What needs to be done: Exactly the lines from the one with "Where should I" through the end of the material are to be output, both included, with no other text.

*** Data for the task ***

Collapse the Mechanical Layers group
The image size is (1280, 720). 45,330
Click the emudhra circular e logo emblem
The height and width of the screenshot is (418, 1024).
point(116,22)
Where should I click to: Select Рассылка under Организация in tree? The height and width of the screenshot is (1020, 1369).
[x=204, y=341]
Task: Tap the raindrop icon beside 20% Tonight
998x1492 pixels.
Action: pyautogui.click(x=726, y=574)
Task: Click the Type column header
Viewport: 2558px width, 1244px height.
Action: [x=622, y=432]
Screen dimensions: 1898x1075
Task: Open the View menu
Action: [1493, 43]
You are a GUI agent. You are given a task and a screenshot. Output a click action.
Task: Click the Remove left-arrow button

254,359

*** End of Data for the task ***

Output of the exercise:
Where should I click to: Select Рассылка under Организация in tree? The height and width of the screenshot is (1020, 1369).
[x=204, y=341]
Task: Tap the raindrop icon beside 20% Tonight
998x1492 pixels.
Action: pyautogui.click(x=726, y=574)
Task: Click the Type column header
Viewport: 2558px width, 1244px height.
Action: [x=622, y=432]
Screen dimensions: 1898x1075
Task: Open the View menu
Action: [1493, 43]
You are a GUI agent. You are given a task and a screenshot. Output a click action.
Task: Click the Remove left-arrow button

254,359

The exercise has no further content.